EXTRAIT FOURNI:
╔══
Le fondateur de la revue internationale de géopolitique africaine L’Etat de l’Afrique évoque quelques thèmes de l’édition 2025, notamment l’analyse géopolitique de la présidence perpétuelle et de la succession dynastique en Afrique centrale.

Maurice Simo Djom

Votre ouvrage s’intitule L’Etat de l’Afrique 2025. Porté à ce jour, l’Afrique est-elle sur la trajectoire que vous annonciez ?

En créant cette revue en 2023, je la voyais comme un miroir, un thermomètre et une boussole. Comme miroir, c’est une base de données assez dense qui nous montre où nous sommes, nous, Africains. En tant que thermomètre, les analyses contenues dans la base de données indiquent comment nous allons. Et en tant que boussole, les données et les analyses tracent le chemin de l’avenir. Contrairement à ce qu’on croit, la prospective n’est pas la science qui étudie les scénarii du futur, c’est plutôt l’art de préparer l’avenir. Vous comprendrez qu’il est tôt pour dire si ce que je voulais en 2023 s’est réalisé. C’est plutôt à moi de souhaiter rester dans la même trajectoire et de persévérer. A cet effet, oui, je reste dans la trajectoire de donner à l’Afrique un outil d’introspection et de prospective pour agrandir ses marges de manœuvres dans le jeu mondial.

Vous parlez de « successions dynastiques et de présidences perpétuelles à l’épreuve des ruptures géopolitiques en Afrique centrale. Est-ce l’échec des dirigeants, des institutions ou d’un modèle postcolonial imposé ?
╚══
DONNÉES:
╔══
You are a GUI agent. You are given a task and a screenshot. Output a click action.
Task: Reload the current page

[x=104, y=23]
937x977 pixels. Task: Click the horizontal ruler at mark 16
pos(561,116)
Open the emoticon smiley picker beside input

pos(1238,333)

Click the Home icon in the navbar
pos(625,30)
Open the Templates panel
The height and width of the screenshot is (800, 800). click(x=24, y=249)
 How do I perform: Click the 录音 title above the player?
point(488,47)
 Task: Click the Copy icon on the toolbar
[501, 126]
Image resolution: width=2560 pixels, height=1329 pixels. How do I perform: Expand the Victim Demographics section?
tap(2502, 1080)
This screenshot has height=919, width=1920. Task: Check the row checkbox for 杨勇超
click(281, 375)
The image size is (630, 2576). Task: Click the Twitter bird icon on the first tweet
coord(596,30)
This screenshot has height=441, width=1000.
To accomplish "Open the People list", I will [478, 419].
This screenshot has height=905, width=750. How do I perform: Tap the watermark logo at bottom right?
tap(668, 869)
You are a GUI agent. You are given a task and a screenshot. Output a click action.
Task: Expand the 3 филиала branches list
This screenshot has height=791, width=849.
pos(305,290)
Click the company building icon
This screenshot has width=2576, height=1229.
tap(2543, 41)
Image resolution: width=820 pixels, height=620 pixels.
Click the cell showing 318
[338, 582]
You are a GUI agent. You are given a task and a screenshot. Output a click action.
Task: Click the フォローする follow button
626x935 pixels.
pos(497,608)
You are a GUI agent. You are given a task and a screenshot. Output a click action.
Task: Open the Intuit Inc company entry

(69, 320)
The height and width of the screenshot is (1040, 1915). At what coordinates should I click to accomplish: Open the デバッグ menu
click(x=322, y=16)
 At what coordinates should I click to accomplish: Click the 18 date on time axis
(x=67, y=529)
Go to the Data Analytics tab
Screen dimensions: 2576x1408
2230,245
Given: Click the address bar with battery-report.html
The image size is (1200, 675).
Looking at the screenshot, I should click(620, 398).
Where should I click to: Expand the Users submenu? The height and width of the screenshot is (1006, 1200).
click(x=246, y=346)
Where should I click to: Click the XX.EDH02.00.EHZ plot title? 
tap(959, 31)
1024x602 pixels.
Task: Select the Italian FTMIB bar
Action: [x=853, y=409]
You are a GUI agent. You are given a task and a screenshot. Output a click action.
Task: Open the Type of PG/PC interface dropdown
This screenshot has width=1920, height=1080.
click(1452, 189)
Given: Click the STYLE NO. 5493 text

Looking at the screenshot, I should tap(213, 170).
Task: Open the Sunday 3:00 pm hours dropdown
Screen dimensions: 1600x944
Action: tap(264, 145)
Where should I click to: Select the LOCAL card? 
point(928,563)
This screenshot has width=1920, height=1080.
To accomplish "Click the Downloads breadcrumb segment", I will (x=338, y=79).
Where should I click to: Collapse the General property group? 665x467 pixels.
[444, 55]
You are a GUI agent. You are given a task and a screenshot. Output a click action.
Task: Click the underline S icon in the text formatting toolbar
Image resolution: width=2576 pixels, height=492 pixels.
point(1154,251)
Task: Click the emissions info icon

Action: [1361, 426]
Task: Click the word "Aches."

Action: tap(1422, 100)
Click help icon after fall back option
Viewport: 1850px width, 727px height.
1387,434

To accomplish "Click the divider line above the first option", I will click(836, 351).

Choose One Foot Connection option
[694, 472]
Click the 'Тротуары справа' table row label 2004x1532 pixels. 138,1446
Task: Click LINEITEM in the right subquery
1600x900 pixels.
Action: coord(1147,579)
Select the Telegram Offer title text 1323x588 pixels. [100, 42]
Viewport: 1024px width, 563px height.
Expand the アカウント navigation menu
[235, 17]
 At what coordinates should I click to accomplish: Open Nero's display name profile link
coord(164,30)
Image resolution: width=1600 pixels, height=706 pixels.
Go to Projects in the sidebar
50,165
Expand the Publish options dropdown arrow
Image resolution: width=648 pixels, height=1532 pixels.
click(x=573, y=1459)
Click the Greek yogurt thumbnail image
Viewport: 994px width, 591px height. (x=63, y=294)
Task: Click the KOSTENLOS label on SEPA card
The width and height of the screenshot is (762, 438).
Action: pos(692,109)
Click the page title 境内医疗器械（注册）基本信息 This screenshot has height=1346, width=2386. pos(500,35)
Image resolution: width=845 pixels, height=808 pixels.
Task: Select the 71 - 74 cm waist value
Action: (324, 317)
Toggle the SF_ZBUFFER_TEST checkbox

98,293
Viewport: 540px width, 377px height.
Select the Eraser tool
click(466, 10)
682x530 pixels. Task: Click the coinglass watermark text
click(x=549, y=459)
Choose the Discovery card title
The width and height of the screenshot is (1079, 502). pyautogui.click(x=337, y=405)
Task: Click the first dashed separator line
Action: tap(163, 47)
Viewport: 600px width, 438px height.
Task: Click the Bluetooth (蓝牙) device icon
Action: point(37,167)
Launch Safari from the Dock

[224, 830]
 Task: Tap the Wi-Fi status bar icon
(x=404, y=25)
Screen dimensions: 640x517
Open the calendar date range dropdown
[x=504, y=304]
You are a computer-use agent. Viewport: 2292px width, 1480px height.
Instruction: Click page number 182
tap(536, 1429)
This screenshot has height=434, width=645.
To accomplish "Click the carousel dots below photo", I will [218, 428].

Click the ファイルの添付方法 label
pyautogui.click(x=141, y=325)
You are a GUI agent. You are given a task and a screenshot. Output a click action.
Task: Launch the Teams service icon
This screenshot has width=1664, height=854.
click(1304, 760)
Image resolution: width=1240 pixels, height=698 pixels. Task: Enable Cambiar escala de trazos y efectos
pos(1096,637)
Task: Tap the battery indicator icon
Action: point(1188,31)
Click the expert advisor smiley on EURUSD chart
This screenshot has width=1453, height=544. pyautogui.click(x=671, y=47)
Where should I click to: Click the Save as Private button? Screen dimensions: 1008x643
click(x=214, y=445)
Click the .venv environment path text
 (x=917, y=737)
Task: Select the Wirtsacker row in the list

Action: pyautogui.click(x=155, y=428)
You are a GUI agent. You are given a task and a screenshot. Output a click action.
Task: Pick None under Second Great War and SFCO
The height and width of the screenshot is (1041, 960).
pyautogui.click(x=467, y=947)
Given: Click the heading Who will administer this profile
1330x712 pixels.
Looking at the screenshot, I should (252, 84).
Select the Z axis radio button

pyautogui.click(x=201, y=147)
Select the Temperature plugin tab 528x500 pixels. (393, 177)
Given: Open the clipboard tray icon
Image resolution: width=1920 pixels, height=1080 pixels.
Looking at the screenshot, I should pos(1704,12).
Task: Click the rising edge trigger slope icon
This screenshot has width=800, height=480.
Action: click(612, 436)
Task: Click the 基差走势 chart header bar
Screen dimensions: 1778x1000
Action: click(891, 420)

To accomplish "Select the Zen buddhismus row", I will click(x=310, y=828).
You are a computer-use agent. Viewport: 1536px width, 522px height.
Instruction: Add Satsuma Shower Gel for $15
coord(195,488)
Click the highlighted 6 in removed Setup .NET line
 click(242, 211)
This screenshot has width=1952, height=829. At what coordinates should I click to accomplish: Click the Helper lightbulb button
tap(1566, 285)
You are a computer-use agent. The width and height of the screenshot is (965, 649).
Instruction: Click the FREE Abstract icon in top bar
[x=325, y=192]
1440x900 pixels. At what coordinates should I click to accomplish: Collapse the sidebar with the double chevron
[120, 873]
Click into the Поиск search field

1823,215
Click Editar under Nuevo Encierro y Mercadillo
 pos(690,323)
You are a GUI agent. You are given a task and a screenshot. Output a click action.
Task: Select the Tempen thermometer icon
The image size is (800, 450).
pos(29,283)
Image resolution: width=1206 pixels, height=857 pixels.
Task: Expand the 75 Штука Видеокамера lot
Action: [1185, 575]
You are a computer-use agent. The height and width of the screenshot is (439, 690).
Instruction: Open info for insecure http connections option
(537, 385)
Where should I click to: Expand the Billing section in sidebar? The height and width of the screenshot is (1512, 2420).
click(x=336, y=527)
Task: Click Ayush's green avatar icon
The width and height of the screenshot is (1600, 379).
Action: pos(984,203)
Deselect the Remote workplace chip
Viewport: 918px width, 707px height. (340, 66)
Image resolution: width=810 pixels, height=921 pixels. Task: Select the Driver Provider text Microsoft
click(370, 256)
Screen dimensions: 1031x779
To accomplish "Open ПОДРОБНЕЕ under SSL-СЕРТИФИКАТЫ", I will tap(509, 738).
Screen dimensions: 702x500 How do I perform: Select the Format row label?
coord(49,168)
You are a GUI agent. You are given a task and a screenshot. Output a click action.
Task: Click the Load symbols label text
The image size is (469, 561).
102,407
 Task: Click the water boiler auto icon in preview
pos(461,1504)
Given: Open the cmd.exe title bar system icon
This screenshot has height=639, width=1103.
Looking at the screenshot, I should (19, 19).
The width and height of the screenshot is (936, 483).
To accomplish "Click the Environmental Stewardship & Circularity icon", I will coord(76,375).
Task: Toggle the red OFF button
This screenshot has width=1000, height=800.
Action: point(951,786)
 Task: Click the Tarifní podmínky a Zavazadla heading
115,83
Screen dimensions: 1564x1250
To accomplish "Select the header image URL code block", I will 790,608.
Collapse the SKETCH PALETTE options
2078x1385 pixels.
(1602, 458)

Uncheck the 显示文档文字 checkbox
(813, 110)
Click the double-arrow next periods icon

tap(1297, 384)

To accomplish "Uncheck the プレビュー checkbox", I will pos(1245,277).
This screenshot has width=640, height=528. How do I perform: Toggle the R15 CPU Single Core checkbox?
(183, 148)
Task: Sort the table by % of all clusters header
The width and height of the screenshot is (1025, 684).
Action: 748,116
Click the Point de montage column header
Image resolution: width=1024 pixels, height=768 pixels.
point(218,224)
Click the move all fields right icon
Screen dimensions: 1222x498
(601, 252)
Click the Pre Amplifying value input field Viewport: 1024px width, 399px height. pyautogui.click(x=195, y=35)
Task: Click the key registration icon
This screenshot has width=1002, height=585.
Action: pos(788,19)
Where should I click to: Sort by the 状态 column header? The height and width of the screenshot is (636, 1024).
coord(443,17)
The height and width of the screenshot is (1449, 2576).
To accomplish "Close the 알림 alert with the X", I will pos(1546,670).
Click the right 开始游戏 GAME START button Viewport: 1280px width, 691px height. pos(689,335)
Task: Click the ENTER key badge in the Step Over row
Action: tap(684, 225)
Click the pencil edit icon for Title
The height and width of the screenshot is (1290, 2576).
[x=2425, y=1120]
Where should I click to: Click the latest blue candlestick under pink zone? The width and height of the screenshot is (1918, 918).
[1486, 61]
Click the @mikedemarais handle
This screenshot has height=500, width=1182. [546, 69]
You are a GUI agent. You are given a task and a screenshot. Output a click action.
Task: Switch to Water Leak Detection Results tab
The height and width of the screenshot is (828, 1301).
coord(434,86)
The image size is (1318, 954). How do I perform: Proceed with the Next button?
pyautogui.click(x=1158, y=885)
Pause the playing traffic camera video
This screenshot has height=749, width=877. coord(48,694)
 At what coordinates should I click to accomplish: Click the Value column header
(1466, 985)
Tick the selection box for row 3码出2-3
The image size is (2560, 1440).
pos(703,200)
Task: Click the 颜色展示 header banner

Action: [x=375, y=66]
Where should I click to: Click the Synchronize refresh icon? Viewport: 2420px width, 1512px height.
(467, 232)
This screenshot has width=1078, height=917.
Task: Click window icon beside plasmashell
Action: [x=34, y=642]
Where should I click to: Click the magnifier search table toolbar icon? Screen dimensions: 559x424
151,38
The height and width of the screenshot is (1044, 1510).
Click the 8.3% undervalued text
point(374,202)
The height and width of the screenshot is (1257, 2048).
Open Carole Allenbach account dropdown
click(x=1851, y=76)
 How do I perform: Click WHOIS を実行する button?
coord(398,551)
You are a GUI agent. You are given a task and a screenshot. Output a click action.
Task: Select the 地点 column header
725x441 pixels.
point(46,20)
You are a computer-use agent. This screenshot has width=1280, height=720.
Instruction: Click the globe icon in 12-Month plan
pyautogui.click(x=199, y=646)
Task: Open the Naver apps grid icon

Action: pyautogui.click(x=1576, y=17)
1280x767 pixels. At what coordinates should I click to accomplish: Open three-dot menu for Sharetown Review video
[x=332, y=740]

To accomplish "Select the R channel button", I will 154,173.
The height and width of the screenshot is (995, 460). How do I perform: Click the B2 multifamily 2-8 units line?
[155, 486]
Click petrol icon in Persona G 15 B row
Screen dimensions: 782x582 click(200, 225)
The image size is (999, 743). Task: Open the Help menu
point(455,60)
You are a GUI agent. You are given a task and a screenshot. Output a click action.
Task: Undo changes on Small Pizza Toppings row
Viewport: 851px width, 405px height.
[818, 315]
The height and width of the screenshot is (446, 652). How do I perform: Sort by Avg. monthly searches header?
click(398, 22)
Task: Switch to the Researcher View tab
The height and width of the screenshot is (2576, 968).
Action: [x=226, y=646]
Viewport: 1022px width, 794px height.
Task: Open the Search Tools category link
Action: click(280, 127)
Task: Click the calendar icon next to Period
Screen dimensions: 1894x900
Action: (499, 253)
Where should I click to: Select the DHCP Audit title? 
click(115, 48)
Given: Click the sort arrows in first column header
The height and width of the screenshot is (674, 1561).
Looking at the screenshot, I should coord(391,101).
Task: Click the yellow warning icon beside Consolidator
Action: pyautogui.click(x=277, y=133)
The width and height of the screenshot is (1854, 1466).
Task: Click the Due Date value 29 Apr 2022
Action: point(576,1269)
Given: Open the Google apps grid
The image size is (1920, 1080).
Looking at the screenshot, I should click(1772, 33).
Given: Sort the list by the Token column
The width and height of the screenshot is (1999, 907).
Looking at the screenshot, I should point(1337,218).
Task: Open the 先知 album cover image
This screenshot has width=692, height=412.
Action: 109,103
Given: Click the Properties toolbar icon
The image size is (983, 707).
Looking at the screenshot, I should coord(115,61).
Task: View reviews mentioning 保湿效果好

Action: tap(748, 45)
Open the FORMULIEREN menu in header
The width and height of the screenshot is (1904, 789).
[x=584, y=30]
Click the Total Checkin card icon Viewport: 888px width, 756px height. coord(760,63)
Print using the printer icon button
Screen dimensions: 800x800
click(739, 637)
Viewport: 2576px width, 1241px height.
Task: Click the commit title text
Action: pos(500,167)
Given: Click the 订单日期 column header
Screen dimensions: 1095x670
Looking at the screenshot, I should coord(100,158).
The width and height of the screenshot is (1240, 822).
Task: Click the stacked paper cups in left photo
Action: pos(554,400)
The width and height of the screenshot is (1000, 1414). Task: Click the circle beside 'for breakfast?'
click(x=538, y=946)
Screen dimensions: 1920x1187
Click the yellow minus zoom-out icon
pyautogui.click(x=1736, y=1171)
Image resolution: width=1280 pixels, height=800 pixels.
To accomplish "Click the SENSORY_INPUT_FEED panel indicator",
╚══
CONSIGNES:
1) D'après l'extrait fourni, en quelle année la revue L’Etat de l’Afrique a-t-elle été créée ?
2) Modifiez le passage de l'extrait fourni qui commence par « En créant cette » et se poursuit jusqu'à « le jeu mondial. » : remplacez « boussole » par « carte ».
3) Énumérez les images auxquelles le fondateur compare sa revue dans l'extrait fourni.

RÉPONSES:
1) En 2023.

2)
En créant cette revue en 2023, je la voyais comme un miroir, un thermomètre et une carte. Comme miroir, c’est une base de données assez dense qui nous montre où nous sommes, nous, Africains. En tant que thermomètre, les analyses contenues dans la base de données indiquent comment nous allons. Et en tant que carte, les données et les analyses tracent le chemin de l’avenir. Contrairement à ce qu’on croit, la prospective n’est pas la science qui étudie les scénarii du futur, c’est plutôt l’art de préparer l’avenir. Vous comprendrez qu’il est tôt pour dire si ce que je voulais en 2023 s’est réalisé. C’est plutôt à moi de souhaiter rester dans la même trajectoire et de persévérer. A cet effet, oui, je reste dans la trajectoire de donner à l’Afrique un outil d’introspection et de prospective pour agrandir ses marges de manœuvres dans le jeu mondial.

3) Un miroir, un thermomètre et une boussole.